Exercise goal
Find the line in the entries below that contains "The height and width of the screenshot is (203, 360).". Repeat it exactly, and every line after it through the line that contains "Given: Click the home".

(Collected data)
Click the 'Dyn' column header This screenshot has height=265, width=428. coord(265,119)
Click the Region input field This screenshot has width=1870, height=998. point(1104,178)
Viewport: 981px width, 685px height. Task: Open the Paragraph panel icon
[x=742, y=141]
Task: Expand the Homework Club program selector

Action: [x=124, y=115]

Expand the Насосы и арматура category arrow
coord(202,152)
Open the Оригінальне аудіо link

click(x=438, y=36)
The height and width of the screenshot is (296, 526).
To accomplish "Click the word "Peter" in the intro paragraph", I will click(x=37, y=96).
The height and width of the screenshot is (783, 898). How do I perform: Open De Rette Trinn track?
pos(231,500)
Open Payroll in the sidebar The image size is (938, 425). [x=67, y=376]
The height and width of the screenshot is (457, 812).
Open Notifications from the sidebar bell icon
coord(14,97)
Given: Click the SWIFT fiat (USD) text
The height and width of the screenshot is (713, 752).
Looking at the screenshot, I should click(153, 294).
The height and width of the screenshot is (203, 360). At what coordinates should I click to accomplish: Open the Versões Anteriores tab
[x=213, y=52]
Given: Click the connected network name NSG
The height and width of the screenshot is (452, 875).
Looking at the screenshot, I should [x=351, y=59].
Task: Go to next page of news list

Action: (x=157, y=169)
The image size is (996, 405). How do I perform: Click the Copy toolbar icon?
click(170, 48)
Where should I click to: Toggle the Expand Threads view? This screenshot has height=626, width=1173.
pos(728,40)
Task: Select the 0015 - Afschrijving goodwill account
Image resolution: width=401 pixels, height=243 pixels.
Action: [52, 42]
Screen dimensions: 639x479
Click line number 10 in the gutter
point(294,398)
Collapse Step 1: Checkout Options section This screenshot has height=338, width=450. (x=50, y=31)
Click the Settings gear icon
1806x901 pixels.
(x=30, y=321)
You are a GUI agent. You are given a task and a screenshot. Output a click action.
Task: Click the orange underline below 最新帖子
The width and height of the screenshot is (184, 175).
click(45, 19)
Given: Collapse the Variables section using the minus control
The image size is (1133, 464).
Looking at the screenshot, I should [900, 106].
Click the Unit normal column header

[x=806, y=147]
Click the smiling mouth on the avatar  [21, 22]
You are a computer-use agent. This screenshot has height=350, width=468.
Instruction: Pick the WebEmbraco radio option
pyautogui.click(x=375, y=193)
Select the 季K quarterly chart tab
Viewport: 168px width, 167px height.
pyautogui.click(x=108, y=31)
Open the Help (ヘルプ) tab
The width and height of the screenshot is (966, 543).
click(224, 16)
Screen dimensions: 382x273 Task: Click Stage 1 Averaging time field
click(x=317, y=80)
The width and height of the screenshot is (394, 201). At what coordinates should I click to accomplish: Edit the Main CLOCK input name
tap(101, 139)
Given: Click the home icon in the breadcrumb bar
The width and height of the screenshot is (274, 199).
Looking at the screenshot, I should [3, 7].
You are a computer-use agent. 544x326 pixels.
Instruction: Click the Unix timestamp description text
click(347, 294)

Response to this exercise
The height and width of the screenshot is (203, 360). At what coordinates should I click to accomplish: Open the Versões Anteriores tab
[x=213, y=52]
Given: Click the connected network name NSG
The height and width of the screenshot is (452, 875).
Looking at the screenshot, I should [x=351, y=59].
Task: Go to next page of news list

Action: (x=157, y=169)
The image size is (996, 405). How do I perform: Click the Copy toolbar icon?
click(170, 48)
Where should I click to: Toggle the Expand Threads view? This screenshot has height=626, width=1173.
pos(728,40)
Task: Select the 0015 - Afschrijving goodwill account
Image resolution: width=401 pixels, height=243 pixels.
Action: [52, 42]
Screen dimensions: 639x479
Click line number 10 in the gutter
point(294,398)
Collapse Step 1: Checkout Options section This screenshot has height=338, width=450. (x=50, y=31)
Click the Settings gear icon
1806x901 pixels.
(x=30, y=321)
You are a GUI agent. You are given a task and a screenshot. Output a click action.
Task: Click the orange underline below 最新帖子
The width and height of the screenshot is (184, 175).
click(45, 19)
Given: Collapse the Variables section using the minus control
The image size is (1133, 464).
Looking at the screenshot, I should [900, 106].
Click the Unit normal column header

[x=806, y=147]
Click the smiling mouth on the avatar  [21, 22]
You are a computer-use agent. This screenshot has height=350, width=468.
Instruction: Pick the WebEmbraco radio option
pyautogui.click(x=375, y=193)
Select the 季K quarterly chart tab
Viewport: 168px width, 167px height.
pyautogui.click(x=108, y=31)
Open the Help (ヘルプ) tab
The width and height of the screenshot is (966, 543).
click(224, 16)
Screen dimensions: 382x273 Task: Click Stage 1 Averaging time field
click(x=317, y=80)
The width and height of the screenshot is (394, 201). At what coordinates should I click to accomplish: Edit the Main CLOCK input name
tap(101, 139)
Given: Click the home icon in the breadcrumb bar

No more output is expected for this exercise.